*Aim of the task*. Please give back word for word the lines of the material below between the line containing "Open the purple lightning news flash icon" and the line containing "Task: Select the 400 row encoder knob icon", inclusive.

╭─ Data provided

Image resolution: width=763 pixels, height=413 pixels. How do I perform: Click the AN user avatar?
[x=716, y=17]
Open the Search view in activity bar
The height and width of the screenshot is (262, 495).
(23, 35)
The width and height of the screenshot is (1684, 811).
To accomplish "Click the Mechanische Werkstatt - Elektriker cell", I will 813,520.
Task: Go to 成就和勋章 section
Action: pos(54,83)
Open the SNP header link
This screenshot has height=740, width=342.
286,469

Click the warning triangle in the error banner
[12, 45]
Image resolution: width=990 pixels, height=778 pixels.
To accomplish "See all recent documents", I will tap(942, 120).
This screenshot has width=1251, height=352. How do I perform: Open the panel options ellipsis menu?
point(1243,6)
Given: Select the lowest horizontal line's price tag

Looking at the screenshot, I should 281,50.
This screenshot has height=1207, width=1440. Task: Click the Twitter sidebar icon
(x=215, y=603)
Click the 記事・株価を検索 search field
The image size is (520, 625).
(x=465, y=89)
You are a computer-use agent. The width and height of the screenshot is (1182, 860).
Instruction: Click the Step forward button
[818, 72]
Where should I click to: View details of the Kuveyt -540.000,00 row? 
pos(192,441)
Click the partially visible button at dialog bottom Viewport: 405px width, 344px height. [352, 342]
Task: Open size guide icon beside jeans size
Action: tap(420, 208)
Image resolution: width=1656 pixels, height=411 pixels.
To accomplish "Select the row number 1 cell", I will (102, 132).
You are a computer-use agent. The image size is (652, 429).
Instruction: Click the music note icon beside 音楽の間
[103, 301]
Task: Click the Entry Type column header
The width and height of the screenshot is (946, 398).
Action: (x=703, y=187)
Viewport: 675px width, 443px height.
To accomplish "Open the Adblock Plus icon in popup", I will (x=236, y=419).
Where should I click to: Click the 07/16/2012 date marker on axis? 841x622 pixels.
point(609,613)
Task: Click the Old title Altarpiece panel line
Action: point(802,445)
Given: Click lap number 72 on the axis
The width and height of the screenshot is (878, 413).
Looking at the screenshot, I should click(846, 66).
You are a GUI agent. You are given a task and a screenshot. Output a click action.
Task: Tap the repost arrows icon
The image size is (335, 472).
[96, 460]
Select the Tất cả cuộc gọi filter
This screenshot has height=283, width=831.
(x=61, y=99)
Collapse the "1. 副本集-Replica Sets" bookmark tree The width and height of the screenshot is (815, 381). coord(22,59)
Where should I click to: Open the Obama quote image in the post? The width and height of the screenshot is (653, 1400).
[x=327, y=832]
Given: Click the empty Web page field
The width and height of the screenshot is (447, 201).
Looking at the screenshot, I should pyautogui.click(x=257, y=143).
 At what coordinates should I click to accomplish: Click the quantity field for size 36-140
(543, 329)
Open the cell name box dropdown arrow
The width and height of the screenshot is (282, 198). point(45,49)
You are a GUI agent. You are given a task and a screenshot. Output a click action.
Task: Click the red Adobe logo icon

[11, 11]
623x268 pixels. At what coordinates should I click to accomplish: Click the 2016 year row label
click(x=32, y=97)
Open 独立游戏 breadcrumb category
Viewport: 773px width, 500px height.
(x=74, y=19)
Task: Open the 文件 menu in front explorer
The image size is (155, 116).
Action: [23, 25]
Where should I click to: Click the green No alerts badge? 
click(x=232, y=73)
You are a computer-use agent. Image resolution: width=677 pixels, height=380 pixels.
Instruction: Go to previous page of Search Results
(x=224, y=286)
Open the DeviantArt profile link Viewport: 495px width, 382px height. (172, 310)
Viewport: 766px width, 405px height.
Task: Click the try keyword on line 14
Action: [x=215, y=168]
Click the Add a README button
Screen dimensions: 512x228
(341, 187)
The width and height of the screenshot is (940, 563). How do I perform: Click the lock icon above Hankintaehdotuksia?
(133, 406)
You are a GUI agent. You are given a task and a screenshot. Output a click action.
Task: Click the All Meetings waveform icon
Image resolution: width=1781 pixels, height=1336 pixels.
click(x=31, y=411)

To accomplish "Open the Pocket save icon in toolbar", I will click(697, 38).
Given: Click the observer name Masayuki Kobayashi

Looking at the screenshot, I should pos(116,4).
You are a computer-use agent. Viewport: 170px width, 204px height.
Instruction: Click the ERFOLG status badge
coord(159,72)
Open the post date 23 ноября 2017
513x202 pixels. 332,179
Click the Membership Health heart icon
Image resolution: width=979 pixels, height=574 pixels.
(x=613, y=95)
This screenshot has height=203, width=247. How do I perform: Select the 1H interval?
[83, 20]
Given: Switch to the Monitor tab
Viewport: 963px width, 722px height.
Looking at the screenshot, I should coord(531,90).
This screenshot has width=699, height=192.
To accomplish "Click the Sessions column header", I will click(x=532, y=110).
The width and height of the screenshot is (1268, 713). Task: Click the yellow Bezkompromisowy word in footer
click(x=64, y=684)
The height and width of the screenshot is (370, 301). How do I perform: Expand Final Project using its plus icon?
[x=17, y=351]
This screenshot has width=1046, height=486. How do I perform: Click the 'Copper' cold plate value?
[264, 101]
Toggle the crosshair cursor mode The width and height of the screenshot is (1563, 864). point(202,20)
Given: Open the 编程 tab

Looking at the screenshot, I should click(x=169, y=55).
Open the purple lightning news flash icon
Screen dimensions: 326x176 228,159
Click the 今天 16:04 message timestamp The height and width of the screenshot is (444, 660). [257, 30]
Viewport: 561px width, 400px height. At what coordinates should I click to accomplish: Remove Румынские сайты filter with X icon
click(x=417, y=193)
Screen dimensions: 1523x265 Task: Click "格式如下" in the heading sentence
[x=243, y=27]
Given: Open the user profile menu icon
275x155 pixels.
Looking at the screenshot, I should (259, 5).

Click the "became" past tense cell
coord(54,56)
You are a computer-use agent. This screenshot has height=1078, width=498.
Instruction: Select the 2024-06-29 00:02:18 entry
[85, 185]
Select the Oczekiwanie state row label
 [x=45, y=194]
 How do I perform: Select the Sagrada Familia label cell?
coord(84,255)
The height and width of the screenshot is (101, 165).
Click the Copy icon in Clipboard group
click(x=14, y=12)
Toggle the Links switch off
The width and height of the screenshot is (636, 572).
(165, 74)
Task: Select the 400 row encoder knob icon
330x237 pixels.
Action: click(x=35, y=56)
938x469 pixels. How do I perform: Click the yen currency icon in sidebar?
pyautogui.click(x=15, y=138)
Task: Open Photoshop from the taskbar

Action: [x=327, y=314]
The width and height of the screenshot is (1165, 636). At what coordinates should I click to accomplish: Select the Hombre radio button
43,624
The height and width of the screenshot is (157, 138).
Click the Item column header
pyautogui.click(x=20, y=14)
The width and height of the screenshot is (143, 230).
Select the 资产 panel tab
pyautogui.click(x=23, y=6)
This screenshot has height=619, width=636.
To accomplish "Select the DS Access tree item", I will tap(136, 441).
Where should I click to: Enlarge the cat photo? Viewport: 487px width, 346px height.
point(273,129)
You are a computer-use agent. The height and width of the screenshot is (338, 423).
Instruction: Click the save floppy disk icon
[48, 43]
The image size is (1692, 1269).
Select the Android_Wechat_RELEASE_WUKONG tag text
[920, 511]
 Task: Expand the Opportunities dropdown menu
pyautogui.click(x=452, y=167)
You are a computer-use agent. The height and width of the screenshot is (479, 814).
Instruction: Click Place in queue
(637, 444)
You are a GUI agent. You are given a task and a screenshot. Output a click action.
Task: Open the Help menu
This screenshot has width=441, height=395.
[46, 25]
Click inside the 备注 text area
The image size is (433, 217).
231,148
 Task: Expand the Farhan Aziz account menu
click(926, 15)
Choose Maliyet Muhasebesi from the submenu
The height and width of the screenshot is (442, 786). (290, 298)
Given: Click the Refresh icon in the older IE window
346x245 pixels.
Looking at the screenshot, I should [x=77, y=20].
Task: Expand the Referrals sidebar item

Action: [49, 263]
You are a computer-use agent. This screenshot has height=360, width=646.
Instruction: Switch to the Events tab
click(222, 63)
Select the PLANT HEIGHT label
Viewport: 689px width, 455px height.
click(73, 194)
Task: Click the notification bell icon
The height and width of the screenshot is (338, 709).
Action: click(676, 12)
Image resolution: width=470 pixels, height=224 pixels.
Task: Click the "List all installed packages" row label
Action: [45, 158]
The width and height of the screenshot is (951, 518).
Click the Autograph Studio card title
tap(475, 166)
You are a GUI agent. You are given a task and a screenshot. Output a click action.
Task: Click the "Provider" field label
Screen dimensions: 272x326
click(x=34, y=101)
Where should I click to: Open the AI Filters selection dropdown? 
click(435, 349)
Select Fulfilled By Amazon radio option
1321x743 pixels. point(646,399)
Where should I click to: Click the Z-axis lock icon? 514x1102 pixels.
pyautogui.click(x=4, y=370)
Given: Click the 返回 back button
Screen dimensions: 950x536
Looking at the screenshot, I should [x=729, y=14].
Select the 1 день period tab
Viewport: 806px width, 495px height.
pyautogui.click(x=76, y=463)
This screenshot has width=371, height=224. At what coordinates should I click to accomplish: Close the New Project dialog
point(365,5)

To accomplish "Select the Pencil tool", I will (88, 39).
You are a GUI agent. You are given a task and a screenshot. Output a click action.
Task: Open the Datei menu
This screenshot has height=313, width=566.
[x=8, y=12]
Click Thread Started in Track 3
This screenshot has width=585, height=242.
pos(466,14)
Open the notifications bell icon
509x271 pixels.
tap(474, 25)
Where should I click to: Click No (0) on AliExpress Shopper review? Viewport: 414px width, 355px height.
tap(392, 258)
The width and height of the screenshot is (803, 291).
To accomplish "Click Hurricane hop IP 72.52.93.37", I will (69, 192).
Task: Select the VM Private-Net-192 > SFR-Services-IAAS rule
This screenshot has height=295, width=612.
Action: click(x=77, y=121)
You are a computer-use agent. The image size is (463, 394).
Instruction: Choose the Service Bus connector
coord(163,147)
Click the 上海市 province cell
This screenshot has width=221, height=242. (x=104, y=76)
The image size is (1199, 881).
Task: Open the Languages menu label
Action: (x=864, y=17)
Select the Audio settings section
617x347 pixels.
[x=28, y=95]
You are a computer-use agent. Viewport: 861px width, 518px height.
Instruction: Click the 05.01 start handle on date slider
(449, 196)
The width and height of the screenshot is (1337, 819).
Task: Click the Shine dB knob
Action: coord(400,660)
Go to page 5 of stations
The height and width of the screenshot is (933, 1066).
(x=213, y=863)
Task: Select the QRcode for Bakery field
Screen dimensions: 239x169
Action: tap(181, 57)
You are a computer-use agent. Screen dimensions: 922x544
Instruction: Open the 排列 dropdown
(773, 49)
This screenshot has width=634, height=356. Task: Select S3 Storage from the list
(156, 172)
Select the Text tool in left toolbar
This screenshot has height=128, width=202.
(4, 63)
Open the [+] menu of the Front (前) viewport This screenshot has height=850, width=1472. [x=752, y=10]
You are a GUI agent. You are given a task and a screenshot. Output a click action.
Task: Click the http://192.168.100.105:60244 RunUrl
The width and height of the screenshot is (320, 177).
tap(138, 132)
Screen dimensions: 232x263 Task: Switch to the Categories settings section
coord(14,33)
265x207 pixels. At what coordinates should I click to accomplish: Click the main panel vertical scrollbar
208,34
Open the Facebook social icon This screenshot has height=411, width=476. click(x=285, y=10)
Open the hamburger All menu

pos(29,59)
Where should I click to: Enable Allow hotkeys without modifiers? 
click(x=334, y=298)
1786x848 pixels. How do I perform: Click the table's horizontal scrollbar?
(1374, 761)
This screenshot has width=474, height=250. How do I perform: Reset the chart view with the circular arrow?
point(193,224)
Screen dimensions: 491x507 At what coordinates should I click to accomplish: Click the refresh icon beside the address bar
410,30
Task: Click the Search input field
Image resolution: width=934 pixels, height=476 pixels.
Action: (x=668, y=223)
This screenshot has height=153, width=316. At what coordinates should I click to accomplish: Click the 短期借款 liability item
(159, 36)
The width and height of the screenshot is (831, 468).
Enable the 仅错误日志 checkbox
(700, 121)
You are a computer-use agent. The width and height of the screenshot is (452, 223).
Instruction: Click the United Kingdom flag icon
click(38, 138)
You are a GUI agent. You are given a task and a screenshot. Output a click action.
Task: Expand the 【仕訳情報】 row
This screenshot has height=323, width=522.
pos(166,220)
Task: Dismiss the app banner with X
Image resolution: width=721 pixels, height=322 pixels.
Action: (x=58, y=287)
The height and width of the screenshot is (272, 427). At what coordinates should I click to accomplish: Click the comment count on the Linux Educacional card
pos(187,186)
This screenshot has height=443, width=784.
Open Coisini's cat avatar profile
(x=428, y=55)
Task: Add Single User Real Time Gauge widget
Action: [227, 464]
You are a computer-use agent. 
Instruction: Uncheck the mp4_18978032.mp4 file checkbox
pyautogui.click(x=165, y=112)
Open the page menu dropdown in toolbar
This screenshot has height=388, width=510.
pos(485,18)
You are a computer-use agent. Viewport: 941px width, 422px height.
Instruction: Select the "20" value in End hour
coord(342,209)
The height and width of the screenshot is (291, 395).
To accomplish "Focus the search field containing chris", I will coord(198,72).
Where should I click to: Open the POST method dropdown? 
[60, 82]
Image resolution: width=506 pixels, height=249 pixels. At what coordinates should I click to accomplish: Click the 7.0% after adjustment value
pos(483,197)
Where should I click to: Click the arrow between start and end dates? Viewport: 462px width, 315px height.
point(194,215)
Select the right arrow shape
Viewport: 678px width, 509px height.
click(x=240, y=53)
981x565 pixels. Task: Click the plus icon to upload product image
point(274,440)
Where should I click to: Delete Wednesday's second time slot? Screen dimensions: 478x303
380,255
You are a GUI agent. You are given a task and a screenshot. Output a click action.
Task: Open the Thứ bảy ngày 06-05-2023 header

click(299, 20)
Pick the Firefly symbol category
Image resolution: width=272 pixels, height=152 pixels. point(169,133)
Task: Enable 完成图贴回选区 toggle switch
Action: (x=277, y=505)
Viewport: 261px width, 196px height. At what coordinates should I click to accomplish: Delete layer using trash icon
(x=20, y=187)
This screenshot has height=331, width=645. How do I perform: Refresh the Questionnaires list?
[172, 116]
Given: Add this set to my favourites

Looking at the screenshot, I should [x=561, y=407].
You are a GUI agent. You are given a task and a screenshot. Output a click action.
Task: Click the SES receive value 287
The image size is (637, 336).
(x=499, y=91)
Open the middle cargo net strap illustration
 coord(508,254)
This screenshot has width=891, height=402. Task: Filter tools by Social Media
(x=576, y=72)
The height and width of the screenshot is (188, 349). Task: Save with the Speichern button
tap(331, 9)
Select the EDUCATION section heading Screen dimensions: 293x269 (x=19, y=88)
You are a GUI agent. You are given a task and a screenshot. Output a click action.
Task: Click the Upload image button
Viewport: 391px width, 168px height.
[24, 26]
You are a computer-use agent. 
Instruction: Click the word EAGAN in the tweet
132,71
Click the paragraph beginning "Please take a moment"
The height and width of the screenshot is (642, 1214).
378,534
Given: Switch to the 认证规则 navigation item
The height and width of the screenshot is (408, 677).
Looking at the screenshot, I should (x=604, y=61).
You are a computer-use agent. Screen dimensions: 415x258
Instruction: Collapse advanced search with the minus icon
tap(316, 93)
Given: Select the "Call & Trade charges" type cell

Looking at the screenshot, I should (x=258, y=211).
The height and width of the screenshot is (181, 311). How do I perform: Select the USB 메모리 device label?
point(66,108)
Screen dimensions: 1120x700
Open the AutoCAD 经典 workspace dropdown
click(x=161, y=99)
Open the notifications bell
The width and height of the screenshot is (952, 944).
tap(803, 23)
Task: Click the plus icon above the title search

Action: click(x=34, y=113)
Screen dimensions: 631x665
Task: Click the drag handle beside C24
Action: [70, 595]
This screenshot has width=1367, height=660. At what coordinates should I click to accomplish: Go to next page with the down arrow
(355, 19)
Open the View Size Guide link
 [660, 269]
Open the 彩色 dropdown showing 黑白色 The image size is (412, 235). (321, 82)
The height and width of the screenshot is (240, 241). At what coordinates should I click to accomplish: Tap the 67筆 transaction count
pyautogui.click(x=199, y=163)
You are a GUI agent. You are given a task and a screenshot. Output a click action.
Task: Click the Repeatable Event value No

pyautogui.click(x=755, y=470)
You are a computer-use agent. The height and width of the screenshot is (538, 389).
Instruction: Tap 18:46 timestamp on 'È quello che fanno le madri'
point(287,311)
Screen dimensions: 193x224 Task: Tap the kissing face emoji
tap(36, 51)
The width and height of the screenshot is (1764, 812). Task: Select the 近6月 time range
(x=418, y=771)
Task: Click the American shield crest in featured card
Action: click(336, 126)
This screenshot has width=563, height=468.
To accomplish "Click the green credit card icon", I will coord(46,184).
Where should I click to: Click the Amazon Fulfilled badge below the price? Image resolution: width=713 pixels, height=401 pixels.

╰─

*Answer to this task*.
Open the purple lightning news flash icon
Screen dimensions: 326x176 228,159
Click the 今天 16:04 message timestamp The height and width of the screenshot is (444, 660). [257, 30]
Viewport: 561px width, 400px height. At what coordinates should I click to accomplish: Remove Румынские сайты filter with X icon
click(x=417, y=193)
Screen dimensions: 1523x265 Task: Click "格式如下" in the heading sentence
[x=243, y=27]
Given: Open the user profile menu icon
275x155 pixels.
Looking at the screenshot, I should (259, 5).

Click the "became" past tense cell
coord(54,56)
You are a computer-use agent. This screenshot has height=1078, width=498.
Instruction: Select the 2024-06-29 00:02:18 entry
[85, 185]
Select the Oczekiwanie state row label
 [x=45, y=194]
 How do I perform: Select the Sagrada Familia label cell?
coord(84,255)
The height and width of the screenshot is (101, 165).
Click the Copy icon in Clipboard group
click(x=14, y=12)
Toggle the Links switch off
The width and height of the screenshot is (636, 572).
(165, 74)
Task: Select the 400 row encoder knob icon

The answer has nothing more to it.